Life gives us choices. We can choose to live each day with a negative attitude or with a positive attitude. The day I was diagnosed with multiple sclerosis (MS), I made the conscious choice to live a positive life. I understand that this is easier said than done, but I found that by choosing to live a positive life, I appreciated the small things more. Some days can be a struggle, but my positivity is something I will not let MS take away from me.
Why would I let this diagnosis take over my life when I could be brave and face it head-on? Never one to back away from a challenge, I decided to take charge of my health with the attitude that knowledge is empowering.
No one knows my body better than I do. Using that knowledge, as well as working with a wonderful neurologist, I have been successful in taking charge of my MS.
Because this incurable disease does not follow a standard mode of care, I’ve learned to follow a few philosophies that help me through the challenges. Each person living with MS has a different experience. I hope my experiences help others cope with their individual situations.

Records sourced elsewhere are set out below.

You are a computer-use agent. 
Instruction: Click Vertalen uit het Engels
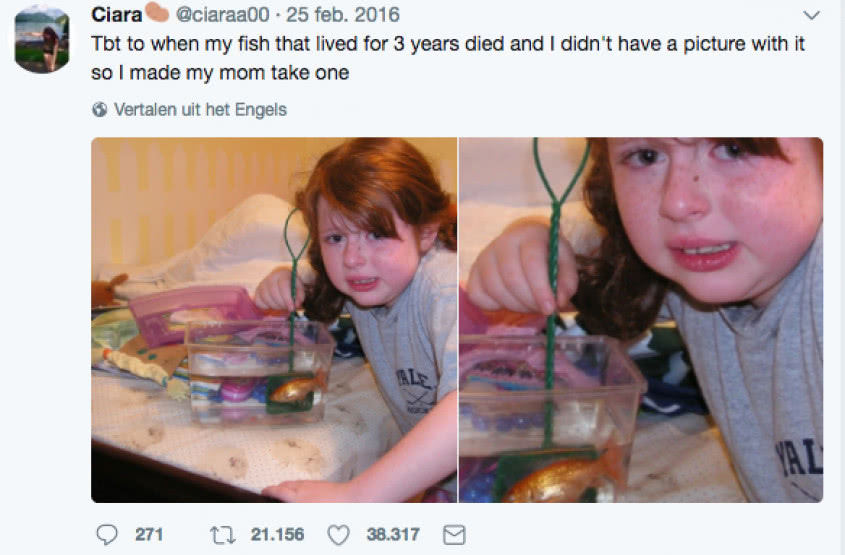[200, 110]
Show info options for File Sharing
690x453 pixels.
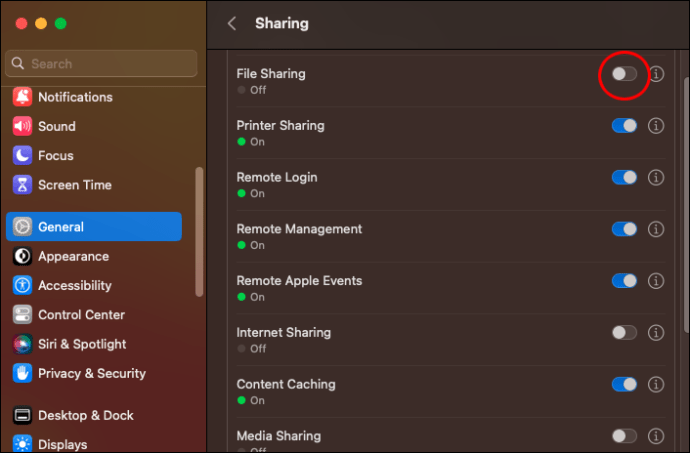tap(656, 74)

By making the choice to be positive, I feel like I am able to control my day better. MS is a life-changing disease that not only affects me, but also affects my family and friends. Therefore, I choose to face each day with a positive outlook.
Granted, some days are better than others. I attribute my good days to choosing to be positive. At times, it might be easier to be negative, especially when my body is not cooperating. But being negative doesn’t change my exhaustion or pain, so I choose to be positive!
When my doctor returned to the exam room, he came back with plenty of information for me to read. He told me to go home, read the materials, and let him know what questions I had. While this may have felt overwhelming at first, I also found it to be comforting. I knew that my doctor and I had options to discuss.
I am happy I had a doctor who provided as much information as he did. Leveraging potential side effects and benefits, my doctor and I worked together to develop the best treatment plan for my specific case.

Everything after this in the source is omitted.